* The exercise *
Please pull the following lines out of the data below and reproduce each one word for word, keeping every character and number unchanged.
--*--
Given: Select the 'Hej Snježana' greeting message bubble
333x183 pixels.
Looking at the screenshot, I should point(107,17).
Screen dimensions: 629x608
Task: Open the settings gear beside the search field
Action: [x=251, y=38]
--*--
* Worked solution *
Given: Select the 'Hej Snježana' greeting message bubble
333x183 pixels.
Looking at the screenshot, I should point(107,17).
Screen dimensions: 629x608
Task: Open the settings gear beside the search field
Action: [x=251, y=38]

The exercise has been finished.